▶ Written problem
Starting at the first line of the entries and ending at the line that contains "第三者意見 (41, 2047)", lay out those lines as a numbered list, leaving out any blank lines.

-*-

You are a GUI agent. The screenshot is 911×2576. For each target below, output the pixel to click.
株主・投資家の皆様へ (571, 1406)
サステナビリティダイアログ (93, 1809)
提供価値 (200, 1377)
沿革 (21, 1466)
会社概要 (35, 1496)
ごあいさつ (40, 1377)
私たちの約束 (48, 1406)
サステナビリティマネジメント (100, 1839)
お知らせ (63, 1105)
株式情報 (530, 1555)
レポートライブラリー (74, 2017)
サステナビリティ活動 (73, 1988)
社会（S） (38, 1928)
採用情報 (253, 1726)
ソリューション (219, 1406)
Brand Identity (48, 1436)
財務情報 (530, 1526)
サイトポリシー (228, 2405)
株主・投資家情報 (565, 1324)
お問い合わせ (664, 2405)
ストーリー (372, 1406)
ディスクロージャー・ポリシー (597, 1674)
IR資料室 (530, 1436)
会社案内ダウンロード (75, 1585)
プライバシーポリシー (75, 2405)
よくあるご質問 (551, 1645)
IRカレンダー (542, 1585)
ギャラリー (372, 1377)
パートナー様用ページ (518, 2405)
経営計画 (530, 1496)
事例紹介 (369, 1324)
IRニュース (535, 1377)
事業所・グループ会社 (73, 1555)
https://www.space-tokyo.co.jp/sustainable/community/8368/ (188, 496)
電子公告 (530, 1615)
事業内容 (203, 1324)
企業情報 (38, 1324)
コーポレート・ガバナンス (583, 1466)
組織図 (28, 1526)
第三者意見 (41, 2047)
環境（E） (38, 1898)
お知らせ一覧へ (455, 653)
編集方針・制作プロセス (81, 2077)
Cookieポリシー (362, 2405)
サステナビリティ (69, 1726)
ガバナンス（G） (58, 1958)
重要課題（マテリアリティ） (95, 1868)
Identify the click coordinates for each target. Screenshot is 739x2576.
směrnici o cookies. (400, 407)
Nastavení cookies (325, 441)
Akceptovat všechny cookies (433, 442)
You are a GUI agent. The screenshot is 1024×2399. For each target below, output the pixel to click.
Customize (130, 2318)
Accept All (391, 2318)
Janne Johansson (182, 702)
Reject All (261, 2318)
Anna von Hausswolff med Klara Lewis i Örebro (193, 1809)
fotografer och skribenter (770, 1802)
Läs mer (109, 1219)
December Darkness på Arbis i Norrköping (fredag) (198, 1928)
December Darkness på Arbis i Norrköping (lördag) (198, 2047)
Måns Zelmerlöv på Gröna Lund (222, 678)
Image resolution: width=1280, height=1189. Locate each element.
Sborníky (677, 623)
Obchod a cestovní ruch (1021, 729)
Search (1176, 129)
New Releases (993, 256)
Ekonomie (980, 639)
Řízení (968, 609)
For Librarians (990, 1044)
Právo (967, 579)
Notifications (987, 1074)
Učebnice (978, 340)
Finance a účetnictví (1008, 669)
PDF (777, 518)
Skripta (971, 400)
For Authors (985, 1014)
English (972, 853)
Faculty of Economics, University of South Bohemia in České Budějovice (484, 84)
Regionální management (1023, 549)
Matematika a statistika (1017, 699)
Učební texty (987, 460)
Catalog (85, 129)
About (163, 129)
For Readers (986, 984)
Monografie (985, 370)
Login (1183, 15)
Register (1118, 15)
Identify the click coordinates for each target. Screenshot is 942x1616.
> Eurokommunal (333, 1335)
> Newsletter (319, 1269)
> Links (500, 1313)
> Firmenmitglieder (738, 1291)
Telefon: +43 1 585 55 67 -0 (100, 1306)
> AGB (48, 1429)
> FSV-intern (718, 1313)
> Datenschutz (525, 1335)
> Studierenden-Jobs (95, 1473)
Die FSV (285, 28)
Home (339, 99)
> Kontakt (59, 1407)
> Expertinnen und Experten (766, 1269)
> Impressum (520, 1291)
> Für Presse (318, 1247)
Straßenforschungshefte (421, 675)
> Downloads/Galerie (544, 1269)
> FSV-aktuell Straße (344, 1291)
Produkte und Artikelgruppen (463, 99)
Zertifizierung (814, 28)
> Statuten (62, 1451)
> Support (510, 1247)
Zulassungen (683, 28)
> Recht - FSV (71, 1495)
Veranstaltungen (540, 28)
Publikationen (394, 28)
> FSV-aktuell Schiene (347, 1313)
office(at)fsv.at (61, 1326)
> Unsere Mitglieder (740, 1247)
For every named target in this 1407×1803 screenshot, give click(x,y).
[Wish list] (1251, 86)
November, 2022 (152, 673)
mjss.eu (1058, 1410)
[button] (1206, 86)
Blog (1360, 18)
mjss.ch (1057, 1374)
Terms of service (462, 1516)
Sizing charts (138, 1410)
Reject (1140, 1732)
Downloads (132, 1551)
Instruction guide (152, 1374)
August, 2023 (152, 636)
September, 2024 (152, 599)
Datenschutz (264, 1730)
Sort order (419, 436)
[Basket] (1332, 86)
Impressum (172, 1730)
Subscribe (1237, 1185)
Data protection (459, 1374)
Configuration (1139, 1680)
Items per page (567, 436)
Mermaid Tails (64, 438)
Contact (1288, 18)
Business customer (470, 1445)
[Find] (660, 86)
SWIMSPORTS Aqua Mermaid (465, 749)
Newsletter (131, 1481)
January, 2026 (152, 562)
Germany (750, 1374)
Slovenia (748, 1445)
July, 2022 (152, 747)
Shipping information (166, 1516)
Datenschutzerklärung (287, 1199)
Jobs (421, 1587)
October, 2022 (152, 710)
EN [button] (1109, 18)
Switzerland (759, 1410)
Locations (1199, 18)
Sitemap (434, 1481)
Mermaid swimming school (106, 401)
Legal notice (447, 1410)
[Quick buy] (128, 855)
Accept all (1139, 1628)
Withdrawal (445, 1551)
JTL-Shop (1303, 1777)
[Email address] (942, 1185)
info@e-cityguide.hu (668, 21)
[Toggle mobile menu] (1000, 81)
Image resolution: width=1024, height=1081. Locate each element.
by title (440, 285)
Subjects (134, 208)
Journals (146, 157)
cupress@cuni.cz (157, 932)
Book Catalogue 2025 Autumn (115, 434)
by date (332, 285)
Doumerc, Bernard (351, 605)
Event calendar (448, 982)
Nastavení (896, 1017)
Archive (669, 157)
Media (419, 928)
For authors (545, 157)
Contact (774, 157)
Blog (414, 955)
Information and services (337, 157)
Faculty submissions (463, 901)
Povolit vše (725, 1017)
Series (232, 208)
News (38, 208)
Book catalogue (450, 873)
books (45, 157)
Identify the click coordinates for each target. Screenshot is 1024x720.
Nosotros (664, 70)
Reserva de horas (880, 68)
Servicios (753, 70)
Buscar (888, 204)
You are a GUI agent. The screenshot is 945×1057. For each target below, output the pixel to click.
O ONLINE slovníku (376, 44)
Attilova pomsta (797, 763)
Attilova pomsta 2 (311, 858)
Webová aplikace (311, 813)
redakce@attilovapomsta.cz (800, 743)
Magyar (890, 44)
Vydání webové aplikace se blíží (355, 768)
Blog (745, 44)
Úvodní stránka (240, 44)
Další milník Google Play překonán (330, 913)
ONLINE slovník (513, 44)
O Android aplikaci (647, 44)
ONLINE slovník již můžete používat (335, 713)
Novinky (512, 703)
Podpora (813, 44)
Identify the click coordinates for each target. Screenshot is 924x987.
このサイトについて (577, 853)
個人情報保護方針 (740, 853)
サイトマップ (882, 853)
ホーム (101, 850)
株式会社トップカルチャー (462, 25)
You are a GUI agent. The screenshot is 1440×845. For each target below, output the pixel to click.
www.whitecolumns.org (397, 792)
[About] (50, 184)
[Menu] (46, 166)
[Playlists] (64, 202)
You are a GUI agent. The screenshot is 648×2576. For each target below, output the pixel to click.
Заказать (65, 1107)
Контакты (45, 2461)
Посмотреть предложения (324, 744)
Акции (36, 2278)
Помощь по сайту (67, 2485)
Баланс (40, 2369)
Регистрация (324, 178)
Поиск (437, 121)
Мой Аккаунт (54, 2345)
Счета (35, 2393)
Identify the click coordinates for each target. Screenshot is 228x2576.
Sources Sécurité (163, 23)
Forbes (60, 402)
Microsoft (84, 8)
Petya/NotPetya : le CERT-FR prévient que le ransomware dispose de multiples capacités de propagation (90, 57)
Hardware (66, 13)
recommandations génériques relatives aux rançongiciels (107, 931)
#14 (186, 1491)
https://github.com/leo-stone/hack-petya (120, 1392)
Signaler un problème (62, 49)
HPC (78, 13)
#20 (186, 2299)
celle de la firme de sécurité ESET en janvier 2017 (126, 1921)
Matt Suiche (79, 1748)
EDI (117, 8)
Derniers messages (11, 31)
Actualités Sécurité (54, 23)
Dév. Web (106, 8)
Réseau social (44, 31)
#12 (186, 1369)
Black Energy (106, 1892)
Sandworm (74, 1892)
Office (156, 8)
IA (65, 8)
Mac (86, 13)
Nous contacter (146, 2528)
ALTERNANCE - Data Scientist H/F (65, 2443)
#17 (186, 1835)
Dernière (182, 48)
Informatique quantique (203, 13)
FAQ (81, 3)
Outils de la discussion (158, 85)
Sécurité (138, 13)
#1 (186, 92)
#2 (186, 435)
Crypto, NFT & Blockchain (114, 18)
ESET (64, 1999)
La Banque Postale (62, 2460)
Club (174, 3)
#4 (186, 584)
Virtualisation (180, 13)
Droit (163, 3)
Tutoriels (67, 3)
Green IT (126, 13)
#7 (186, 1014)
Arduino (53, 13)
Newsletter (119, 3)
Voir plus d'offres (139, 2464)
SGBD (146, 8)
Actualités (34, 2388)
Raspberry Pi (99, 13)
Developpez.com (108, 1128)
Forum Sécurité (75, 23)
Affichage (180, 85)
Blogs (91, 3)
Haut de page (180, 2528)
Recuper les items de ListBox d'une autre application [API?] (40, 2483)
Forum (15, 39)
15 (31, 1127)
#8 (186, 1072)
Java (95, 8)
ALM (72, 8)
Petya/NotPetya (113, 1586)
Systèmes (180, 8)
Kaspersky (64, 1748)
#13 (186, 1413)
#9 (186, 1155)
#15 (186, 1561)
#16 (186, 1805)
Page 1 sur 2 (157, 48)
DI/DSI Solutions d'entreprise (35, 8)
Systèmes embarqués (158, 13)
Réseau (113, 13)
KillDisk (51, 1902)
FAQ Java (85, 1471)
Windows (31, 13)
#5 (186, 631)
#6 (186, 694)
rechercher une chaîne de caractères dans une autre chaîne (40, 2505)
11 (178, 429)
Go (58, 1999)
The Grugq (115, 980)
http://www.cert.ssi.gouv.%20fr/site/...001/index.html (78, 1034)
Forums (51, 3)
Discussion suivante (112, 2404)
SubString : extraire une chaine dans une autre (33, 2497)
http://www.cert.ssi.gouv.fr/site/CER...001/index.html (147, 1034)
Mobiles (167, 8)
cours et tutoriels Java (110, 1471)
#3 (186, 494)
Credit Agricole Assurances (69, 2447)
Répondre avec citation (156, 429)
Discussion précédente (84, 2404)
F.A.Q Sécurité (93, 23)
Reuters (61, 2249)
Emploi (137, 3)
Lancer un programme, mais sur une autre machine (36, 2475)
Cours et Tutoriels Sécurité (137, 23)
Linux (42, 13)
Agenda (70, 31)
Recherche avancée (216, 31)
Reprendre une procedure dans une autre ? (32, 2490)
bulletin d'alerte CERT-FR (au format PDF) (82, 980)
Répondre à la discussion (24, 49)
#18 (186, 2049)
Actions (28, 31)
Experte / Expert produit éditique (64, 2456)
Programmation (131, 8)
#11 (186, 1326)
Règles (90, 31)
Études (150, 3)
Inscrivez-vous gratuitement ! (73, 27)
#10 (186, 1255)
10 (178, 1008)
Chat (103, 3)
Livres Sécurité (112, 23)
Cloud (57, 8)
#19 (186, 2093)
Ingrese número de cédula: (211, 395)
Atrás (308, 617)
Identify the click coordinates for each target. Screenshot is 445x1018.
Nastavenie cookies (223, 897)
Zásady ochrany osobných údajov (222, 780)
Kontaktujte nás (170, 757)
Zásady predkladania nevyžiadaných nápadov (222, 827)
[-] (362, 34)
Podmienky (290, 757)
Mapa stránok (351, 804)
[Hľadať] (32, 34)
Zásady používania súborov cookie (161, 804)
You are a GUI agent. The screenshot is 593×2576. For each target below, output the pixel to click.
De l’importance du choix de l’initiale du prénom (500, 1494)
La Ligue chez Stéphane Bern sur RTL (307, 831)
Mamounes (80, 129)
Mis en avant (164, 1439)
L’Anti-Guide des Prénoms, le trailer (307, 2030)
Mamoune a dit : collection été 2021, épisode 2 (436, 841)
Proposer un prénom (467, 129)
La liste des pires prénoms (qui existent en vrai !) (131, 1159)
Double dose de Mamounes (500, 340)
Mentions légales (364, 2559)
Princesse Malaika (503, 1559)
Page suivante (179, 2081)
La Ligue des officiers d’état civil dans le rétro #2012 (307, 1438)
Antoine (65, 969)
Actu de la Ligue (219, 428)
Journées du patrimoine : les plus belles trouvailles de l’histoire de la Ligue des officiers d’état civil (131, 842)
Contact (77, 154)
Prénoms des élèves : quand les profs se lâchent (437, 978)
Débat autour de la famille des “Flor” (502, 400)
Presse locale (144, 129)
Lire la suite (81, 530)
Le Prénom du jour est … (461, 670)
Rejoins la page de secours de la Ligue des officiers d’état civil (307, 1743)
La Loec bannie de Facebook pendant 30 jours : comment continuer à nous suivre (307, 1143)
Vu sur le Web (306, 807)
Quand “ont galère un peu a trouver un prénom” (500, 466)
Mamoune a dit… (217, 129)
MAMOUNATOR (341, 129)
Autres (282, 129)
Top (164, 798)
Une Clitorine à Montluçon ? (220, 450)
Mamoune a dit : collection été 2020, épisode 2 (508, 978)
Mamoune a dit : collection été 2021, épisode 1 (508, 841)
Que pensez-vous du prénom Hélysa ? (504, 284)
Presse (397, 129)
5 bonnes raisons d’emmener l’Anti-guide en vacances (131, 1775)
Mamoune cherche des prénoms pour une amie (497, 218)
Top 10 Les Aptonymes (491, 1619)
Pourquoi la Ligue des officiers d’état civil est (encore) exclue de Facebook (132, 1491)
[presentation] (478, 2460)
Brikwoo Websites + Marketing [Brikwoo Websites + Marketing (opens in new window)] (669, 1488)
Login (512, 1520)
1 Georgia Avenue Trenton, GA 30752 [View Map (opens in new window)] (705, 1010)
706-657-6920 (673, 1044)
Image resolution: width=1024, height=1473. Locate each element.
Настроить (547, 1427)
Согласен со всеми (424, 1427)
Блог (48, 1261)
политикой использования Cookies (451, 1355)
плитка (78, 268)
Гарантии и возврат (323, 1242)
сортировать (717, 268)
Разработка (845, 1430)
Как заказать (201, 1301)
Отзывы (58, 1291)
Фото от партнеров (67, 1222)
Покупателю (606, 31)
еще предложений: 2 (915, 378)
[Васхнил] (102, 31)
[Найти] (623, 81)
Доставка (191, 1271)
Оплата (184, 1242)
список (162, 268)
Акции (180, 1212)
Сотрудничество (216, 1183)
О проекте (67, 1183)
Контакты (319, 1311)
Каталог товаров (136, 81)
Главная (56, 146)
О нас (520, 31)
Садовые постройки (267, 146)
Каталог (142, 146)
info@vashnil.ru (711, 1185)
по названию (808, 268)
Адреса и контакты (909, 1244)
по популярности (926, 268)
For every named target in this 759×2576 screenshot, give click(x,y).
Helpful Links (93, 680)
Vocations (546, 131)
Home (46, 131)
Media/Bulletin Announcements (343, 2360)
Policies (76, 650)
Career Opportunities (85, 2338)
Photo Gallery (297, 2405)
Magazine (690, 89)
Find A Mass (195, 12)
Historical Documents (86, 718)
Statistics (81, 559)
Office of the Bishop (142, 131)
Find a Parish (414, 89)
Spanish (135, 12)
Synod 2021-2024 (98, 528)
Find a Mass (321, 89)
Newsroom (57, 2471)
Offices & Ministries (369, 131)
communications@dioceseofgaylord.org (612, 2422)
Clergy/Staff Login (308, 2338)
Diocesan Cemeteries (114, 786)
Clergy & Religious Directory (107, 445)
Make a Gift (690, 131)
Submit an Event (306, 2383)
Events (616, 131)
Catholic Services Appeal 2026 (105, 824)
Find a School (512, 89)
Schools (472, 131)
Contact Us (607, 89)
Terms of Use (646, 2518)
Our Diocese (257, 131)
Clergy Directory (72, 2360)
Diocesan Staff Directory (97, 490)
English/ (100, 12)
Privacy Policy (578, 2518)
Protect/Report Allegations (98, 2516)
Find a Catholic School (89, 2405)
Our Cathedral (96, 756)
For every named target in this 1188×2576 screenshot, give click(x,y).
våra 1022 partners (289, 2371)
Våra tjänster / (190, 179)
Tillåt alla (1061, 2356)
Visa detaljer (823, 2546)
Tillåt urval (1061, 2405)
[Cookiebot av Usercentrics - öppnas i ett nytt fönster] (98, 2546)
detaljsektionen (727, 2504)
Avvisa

-*-

▶ Solution
1. You are a GUI agent. The screenshot is 911×2576. For each target below, output the pixel to click.
2. 株主・投資家の皆様へ (571, 1406)
3. サステナビリティダイアログ (93, 1809)
4. 提供価値 (200, 1377)
5. 沿革 (21, 1466)
6. 会社概要 (35, 1496)
7. ごあいさつ (40, 1377)
8. 私たちの約束 (48, 1406)
9. サステナビリティマネジメント (100, 1839)
10. お知らせ (63, 1105)
11. 株式情報 (530, 1555)
12. レポートライブラリー (74, 2017)
13. サステナビリティ活動 (73, 1988)
14. 社会（S） (38, 1928)
15. 採用情報 (253, 1726)
16. ソリューション (219, 1406)
17. Brand Identity (48, 1436)
18. 財務情報 (530, 1526)
19. サイトポリシー (228, 2405)
20. 株主・投資家情報 (565, 1324)
21. お問い合わせ (664, 2405)
22. ストーリー (372, 1406)
23. ディスクロージャー・ポリシー (597, 1674)
24. IR資料室 (530, 1436)
25. 会社案内ダウンロード (75, 1585)
26. プライバシーポリシー (75, 2405)
27. よくあるご質問 (551, 1645)
28. IRカレンダー (542, 1585)
29. ギャラリー (372, 1377)
30. パートナー様用ページ (518, 2405)
31. 経営計画 (530, 1496)
32. 事例紹介 (369, 1324)
33. IRニュース (535, 1377)
34. 事業所・グループ会社 (73, 1555)
35. https://www.space-tokyo.co.jp/sustainable/community/8368/ (188, 496)
36. 電子公告 (530, 1615)
37. 事業内容 (203, 1324)
38. 企業情報 (38, 1324)
39. コーポレート・ガバナンス (583, 1466)
40. 組織図 (28, 1526)
41. 第三者意見 (41, 2047)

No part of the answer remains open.